◆ **What is asked**
• a. Quote everything in the passage on shot deduplication from "Identifying near-duplicate shots" down to "Things using a vector of numbers.", word for word.
• b. In the passage on shot deduplication, which shot is kept from each group of near-duplicate shots?

◆ **Source passage**
Shots are typically a few seconds long, but can be much shorter (less than a second) or minutes long in rare cases. Detecting shot boundaries is largely a visual task and very accurate computer vision algorithms have been designed and are available. We used an in-house shot segmentation algorithm, but similar results can be achieved with open source solutions such as PySceneDetect and TransNet v2.

2- Shot deduplication

Our early attempts surfaced many near-duplicate shots. Imagine two people having a conversation in a scene. It’s common to cut back and forth as each character delivers a line.

A dialogue sequence from Stranger Things Season 1.

These near-duplicate shots are not very interesting for match cutting and we quickly realized that we need to filter them out. Given a sequence of shots, we identified groups of near-duplicate shots and only retained the earliest shot from each group.

Identifying near-duplicate shots

Given the following pair of shots, how do you determine if the two are near-duplicates?

Near-duplicate shots from Stranger Things.

You would probably inspect the two visually and look for differences in colors, presence of characters and objects, poses, and so on. We can use computer vision algorithms to mimic this approach. Given a shot, we can use an algorithm that’s been trained on a large dataset of videos (or images) and can describe it using a vector of numbers.

An encoder represents a shot from Stranger Things using a vector of numbers.

Given this algorithm (typically called an encoder in this context), we can extract a vector (aka embedding) for a pair of shots, and compute how similar they are. The vectors that such encoders produce tend to be high dimensional (hundreds or thousands of dimensions).

◆ **Material**
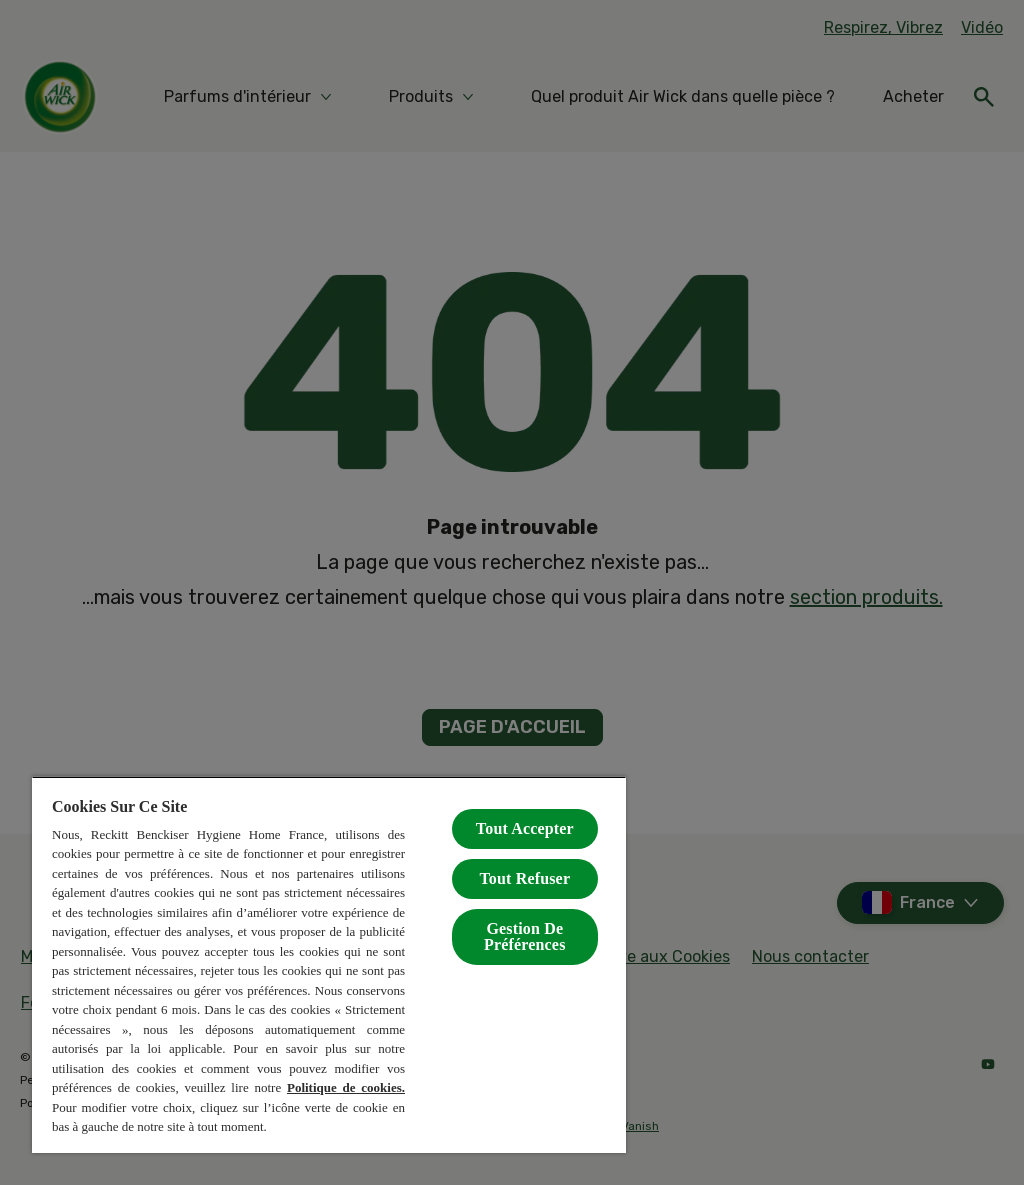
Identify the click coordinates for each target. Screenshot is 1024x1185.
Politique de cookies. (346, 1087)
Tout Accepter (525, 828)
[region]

◆ **Written answers**
• a.
Identifying near-duplicate shots

Given the following pair of shots, how do you determine if the two are near-duplicates?

Near-duplicate shots from Stranger Things.

You would probably inspect the two visually and look for differences in colors, presence of characters and objects, poses, and so on. We can use computer vision algorithms to mimic this approach. Given a shot, we can use an algorithm that’s been trained on a large dataset of videos (or images) and can describe it using a vector of numbers.

An encoder represents a shot from Stranger Things using a vector of numbers.

• b. Only the earliest shot from each group is kept.